**PROVIDED TEXT:**
◆ ◆ ◆ ◆ ◆ ◆ ◆

Again, we conclude that the New Mexico Supreme Court
decision in Martinez v. St. Joseph Healthcare System is
instructive here. As noted above, that court interpreted a
statute similar to AS 34.35.475, determined it to be ambiguous,
and thus looked to the relevant policy considerations to
determine the most equitable result.42 Instead of following other
jurisdictions decisions, the New Mexico court chose to follow its
own analogous rulings and so looked to a workers compensation
decision in which the New Mexico Court of Appeals held that an
employer and a worker were to apportion the legal expenses
necessary to obtaining a judgment against a third-party
tortfeasor, on the grounds of fundamental fairness.43 The court,
therefore, looked to its own version of Cooper.
The New Mexico court concluded that in hospital lien
cases the common-fund doctrine most appropriately defines the
duties and liabilities of the parties and provides the most
fundamental fairness.44 The court explained:
In hospital lien cases, the hospitals right
to assert a lien, and its right to recovery
based on that lien, depend by statute on the
obtaining of a judgment or settlement. The
proceeds of that judgment or settlement
operate as a fund, and, without the fund, the
hospital has nothing upon which to assert a
lien under the Act. By seeking payment from
the fund in reliance on the lien, the
hospital directly receives the benefits of
the work done by the patients attorney.

◆ ◆ ◆ ◆ ◆ ◆ ◆

**EXERCISE REQUIREMENTS:**
**1.** In the court opinion excerpt, which doctrine did the New Mexico court conclude most appropriately defines the duties and liabilities of the parties in hospital lien cases?
**2.** From the court opinion excerpt, give again the stretch from "Again, we conclude" through "version of Cooper.", word for word.

**DATA SECTION:**
◆ ◆ ◆ ◆ ◆ ◆ ◆

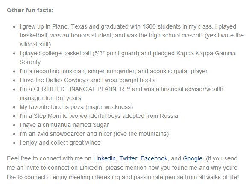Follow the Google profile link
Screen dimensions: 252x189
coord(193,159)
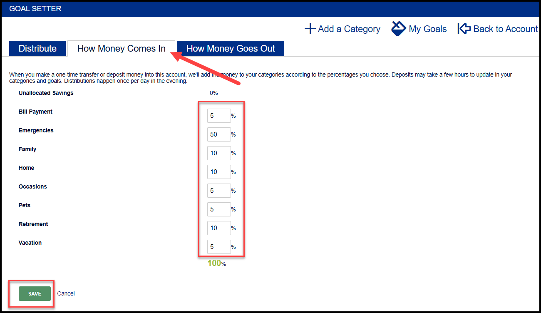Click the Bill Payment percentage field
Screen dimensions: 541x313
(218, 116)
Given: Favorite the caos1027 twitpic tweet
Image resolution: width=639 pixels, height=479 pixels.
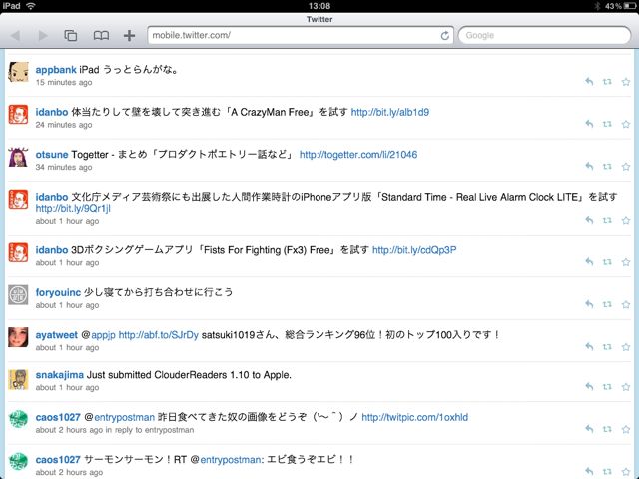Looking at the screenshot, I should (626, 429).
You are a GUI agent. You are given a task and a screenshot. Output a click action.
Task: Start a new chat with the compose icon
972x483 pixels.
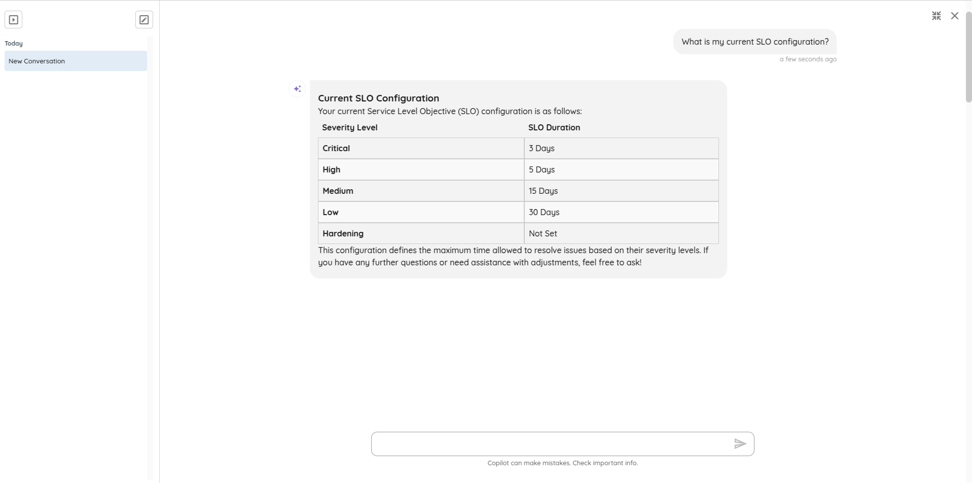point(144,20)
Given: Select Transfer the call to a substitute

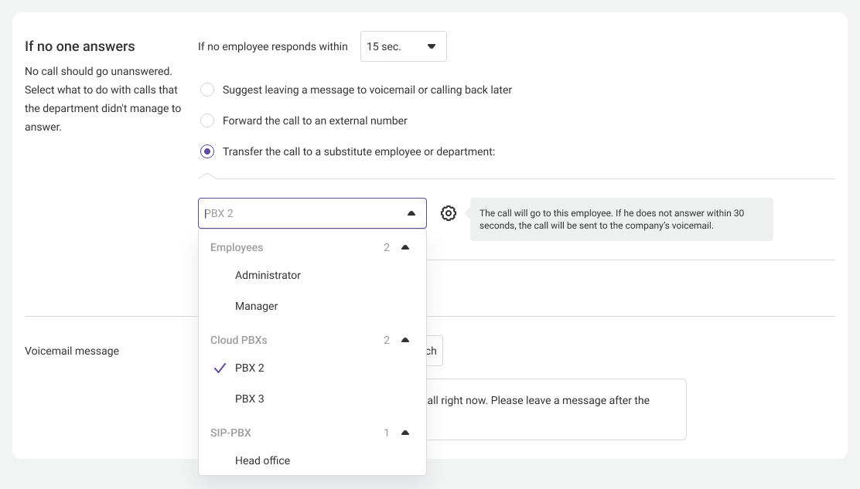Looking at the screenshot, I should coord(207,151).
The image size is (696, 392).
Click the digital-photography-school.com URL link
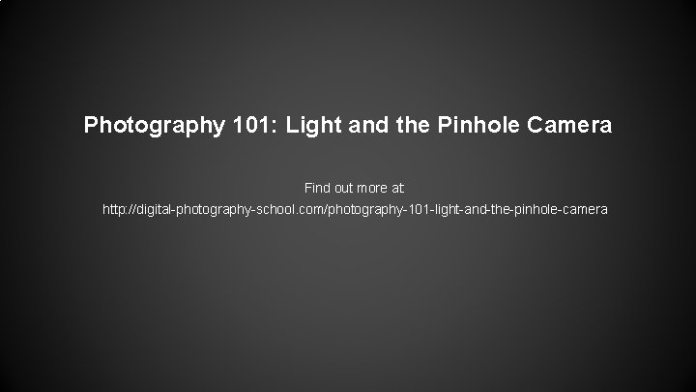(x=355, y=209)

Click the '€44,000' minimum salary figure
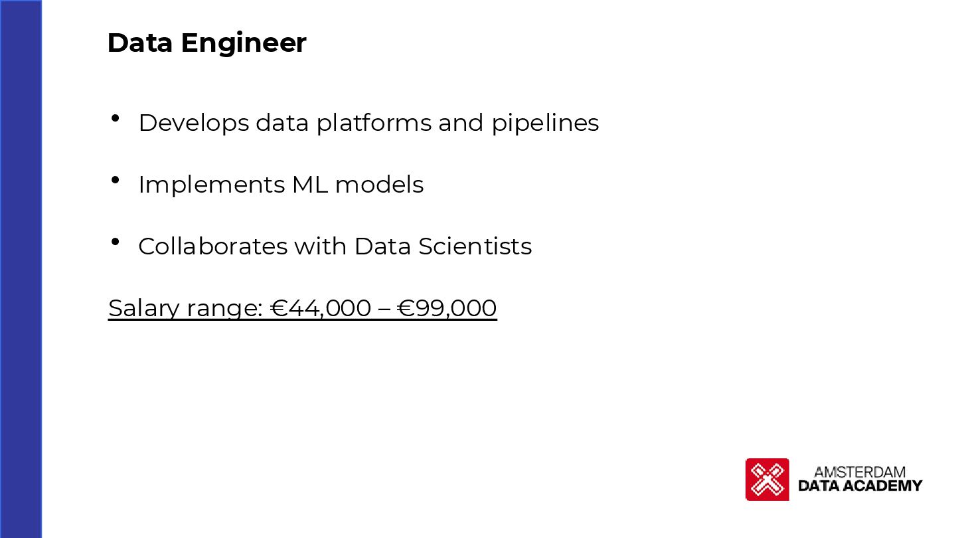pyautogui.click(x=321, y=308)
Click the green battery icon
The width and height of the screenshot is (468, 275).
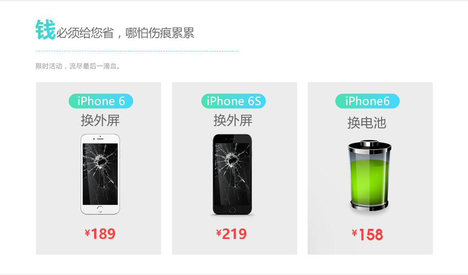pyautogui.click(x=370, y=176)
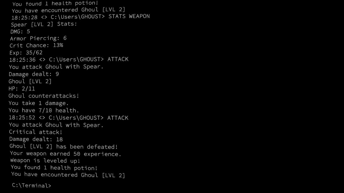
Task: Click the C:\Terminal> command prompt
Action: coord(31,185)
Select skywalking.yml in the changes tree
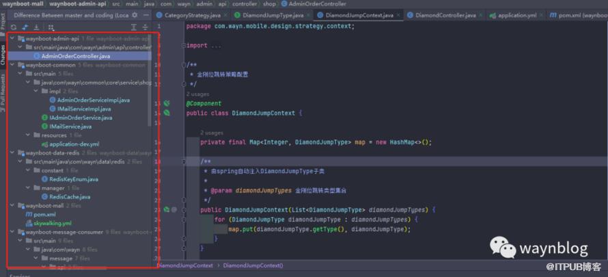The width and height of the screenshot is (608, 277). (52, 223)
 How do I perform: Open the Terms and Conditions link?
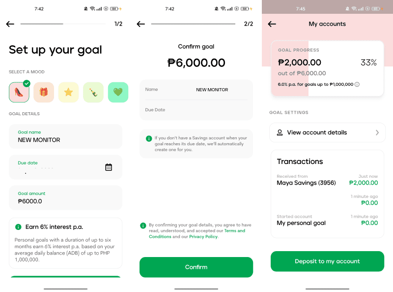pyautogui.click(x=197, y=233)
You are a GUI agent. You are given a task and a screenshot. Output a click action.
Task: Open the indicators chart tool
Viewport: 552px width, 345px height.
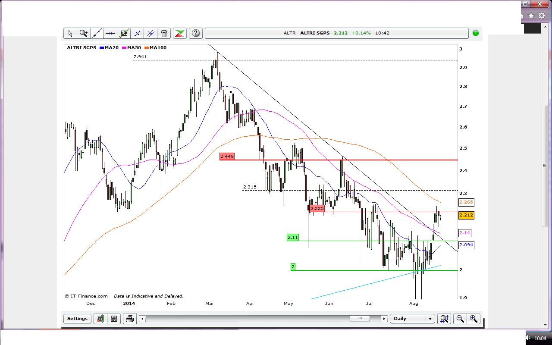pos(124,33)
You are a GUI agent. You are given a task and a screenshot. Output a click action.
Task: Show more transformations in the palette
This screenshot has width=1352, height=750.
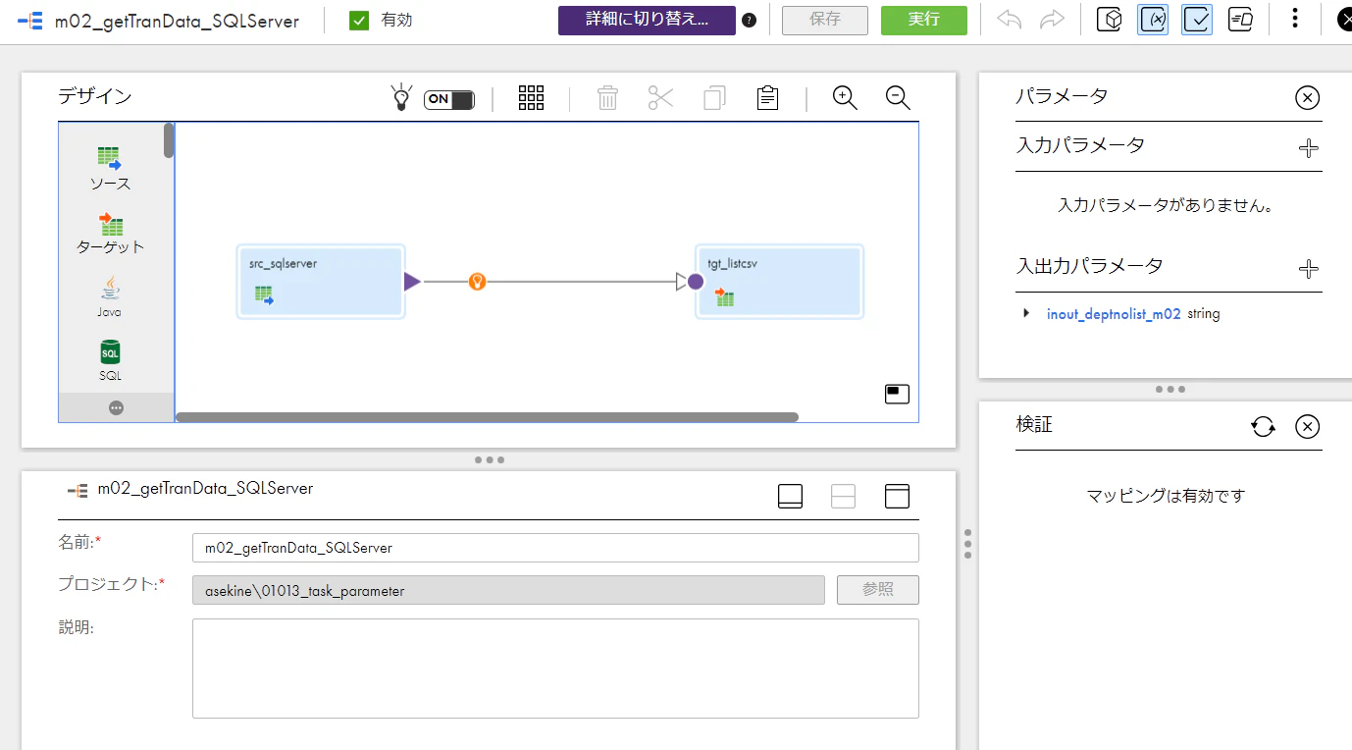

◆ ◆ ◆ ◆ ◆ ◆ ◆

**TASK ANSWERS:**
**1.** The common-fund doctrine.

**2.**
Again, we conclude that the New Mexico Supreme Court
decision in Martinez v. St. Joseph Healthcare System is
instructive here. As noted above, that court interpreted a
statute similar to AS 34.35.475, determined it to be ambiguous,
and thus looked to the relevant policy considerations to
determine the most equitable result.42 Instead of following other
jurisdictions decisions, the New Mexico court chose to follow its
own analogous rulings and so looked to a workers compensation
decision in which the New Mexico Court of Appeals held that an
employer and a worker were to apportion the legal expenses
necessary to obtaining a judgment against a third-party
tortfeasor, on the grounds of fundamental fairness.43 The court,
therefore, looked to its own version of Cooper.